● **YOUR TASK**:
Your answer must be an exact repeat of the lines from the one containing "Where should I" through the last line of the records, both included, with no pictures.
TASK MATERIAL: Begin
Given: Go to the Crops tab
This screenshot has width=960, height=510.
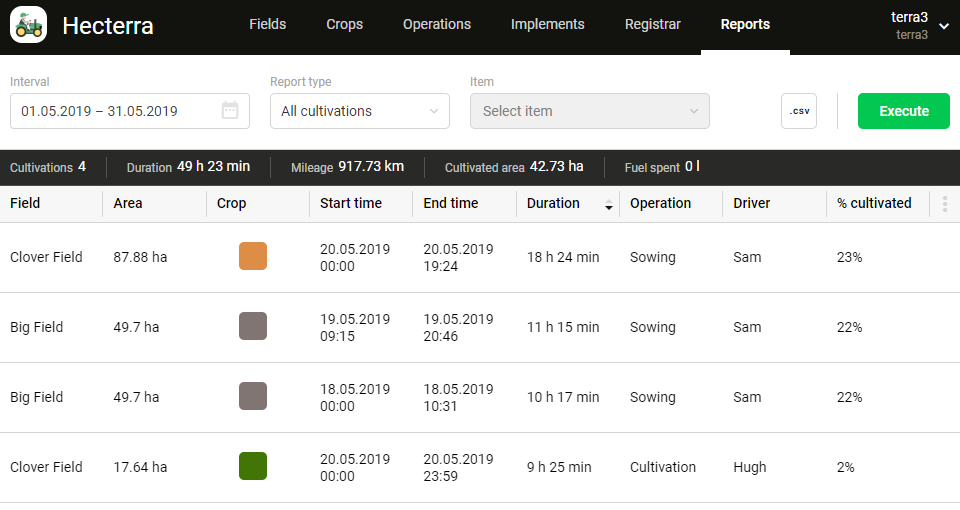Looking at the screenshot, I should point(344,25).
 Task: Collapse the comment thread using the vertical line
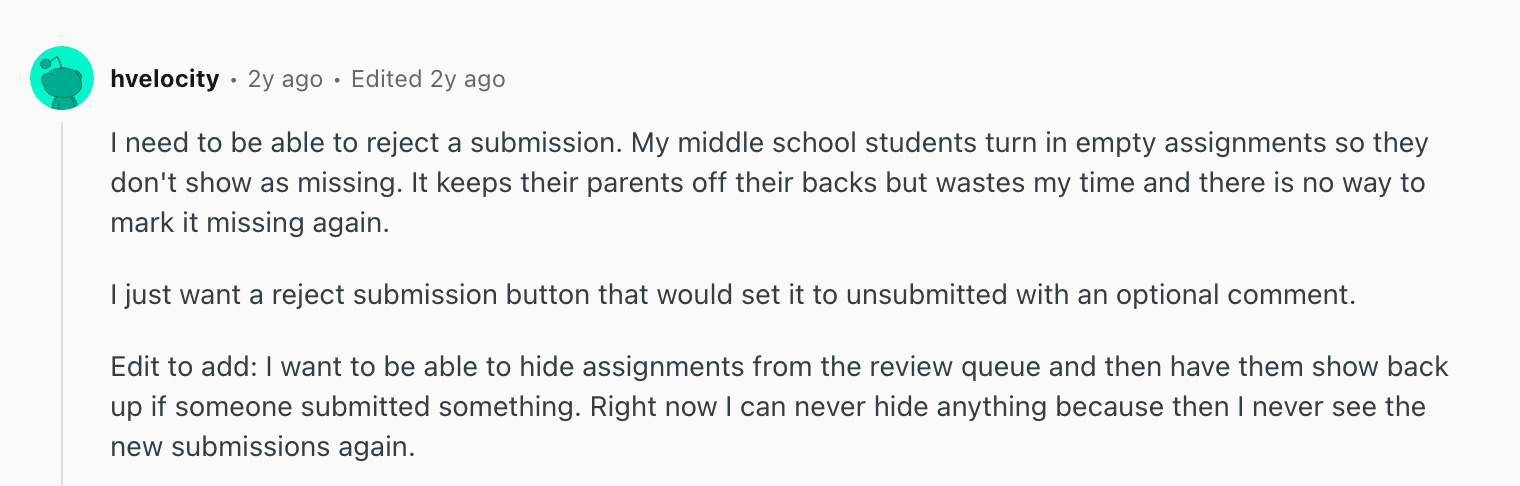pos(63,300)
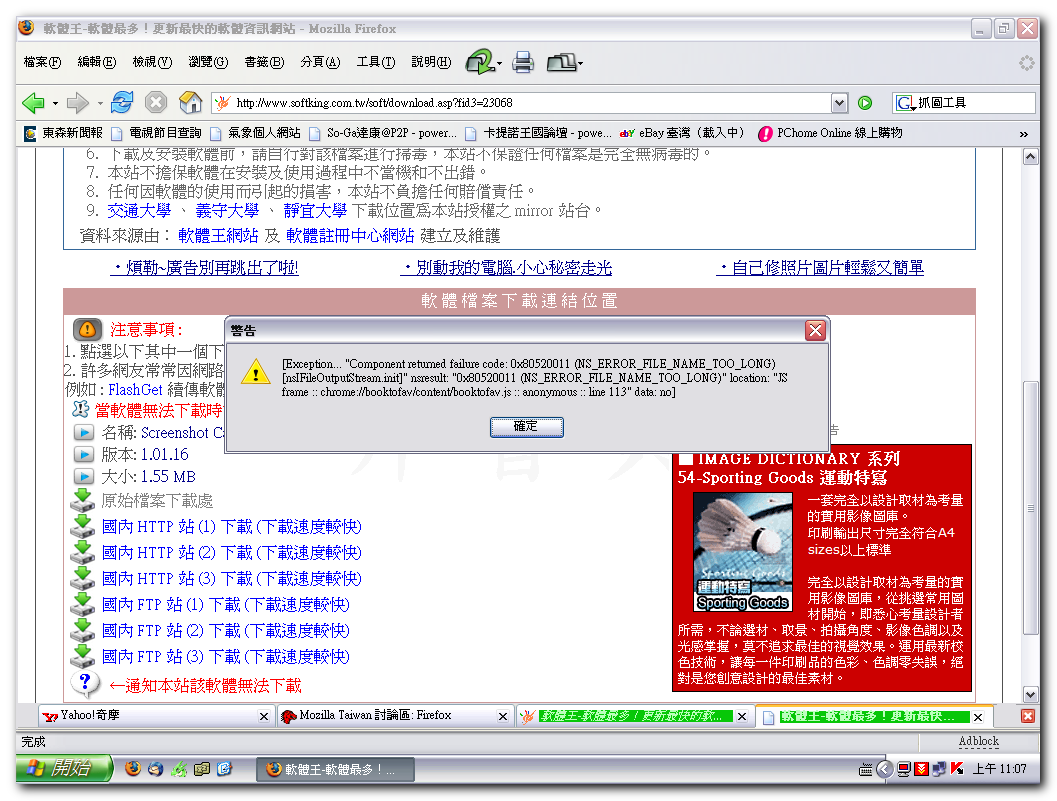The width and height of the screenshot is (1057, 801).
Task: Expand the Back button history dropdown
Action: (x=55, y=103)
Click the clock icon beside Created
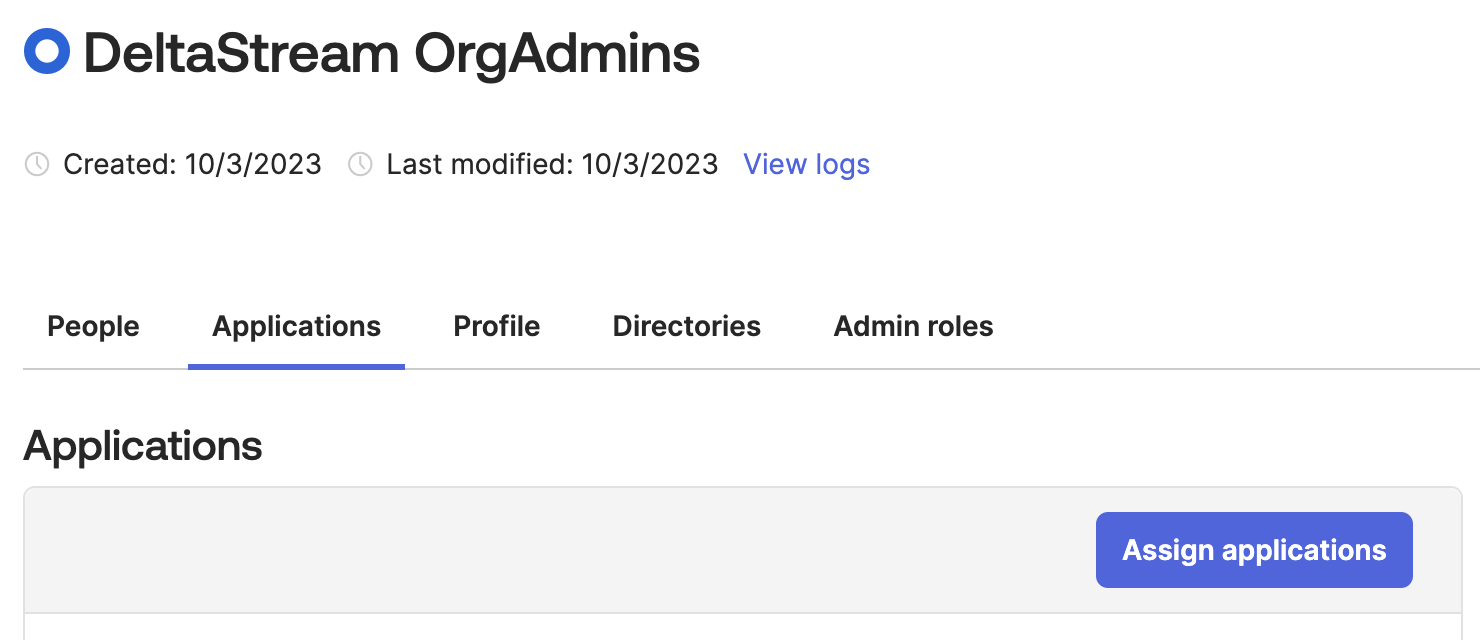This screenshot has width=1480, height=640. (x=37, y=164)
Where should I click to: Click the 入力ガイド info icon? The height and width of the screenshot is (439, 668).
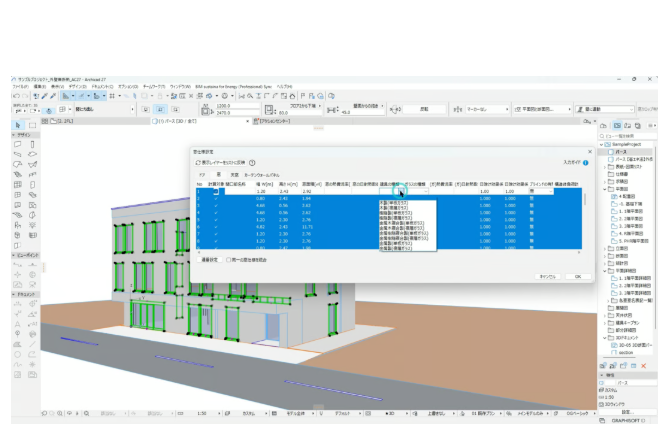(586, 162)
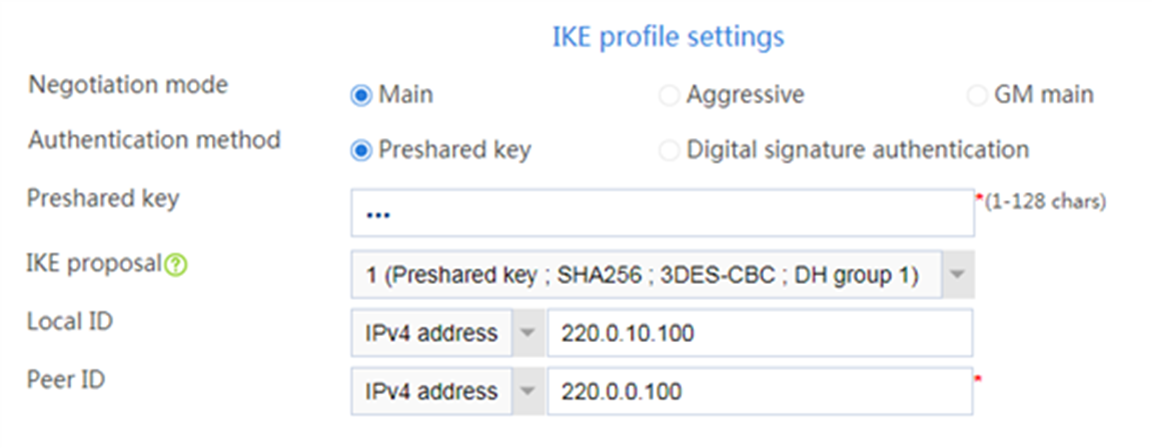
Task: Focus the masked Preshared key field
Action: 663,214
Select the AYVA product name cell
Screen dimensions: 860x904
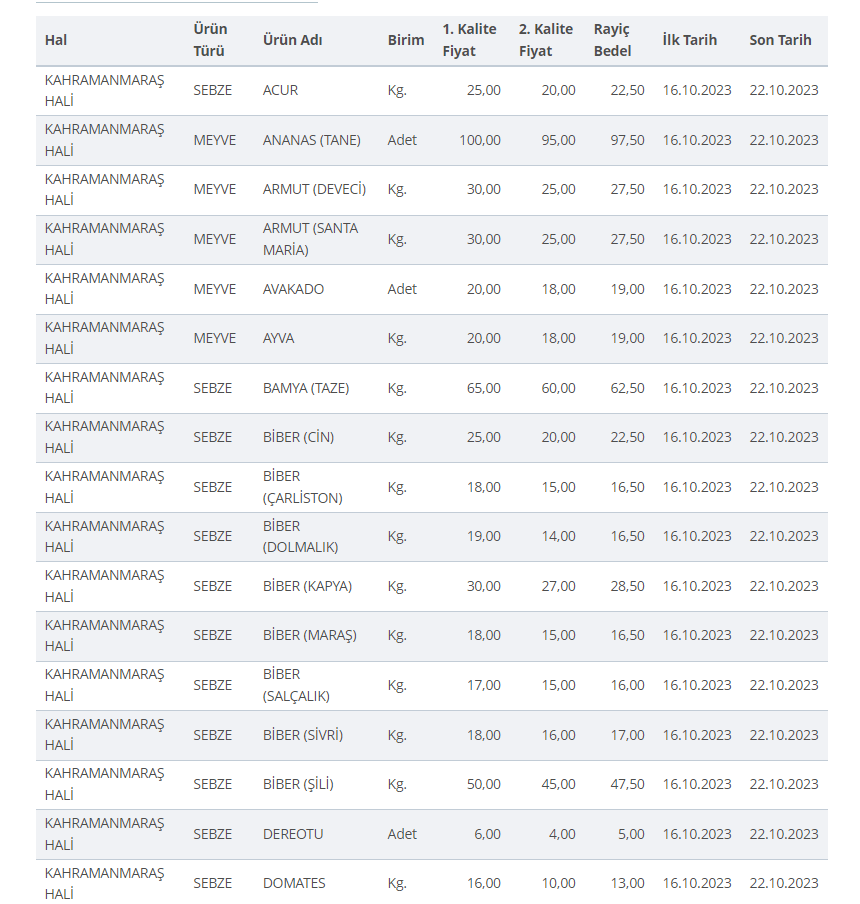[278, 338]
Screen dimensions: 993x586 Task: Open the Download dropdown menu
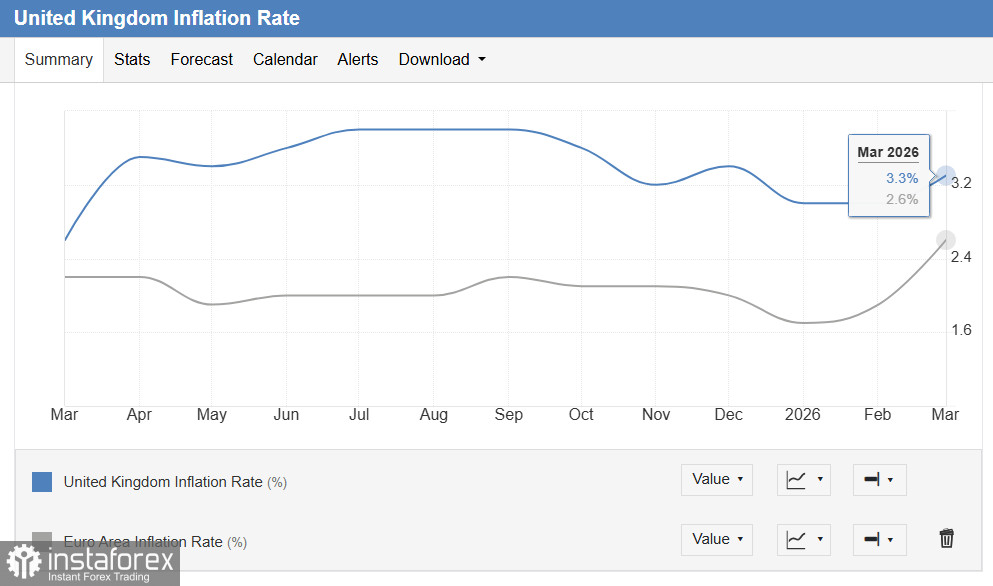pyautogui.click(x=442, y=60)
TASK MATERIAL: End
● **FINISHED TASK**:
Where should I click to: Click the 入力ガイド info icon? The height and width of the screenshot is (439, 668).
(586, 162)
Task: Focus the masked Preshared key field
Action: 663,214
Select the AYVA product name cell
Screen dimensions: 860x904
[278, 338]
Screen dimensions: 993x586 Task: Open the Download dropdown menu
pyautogui.click(x=442, y=60)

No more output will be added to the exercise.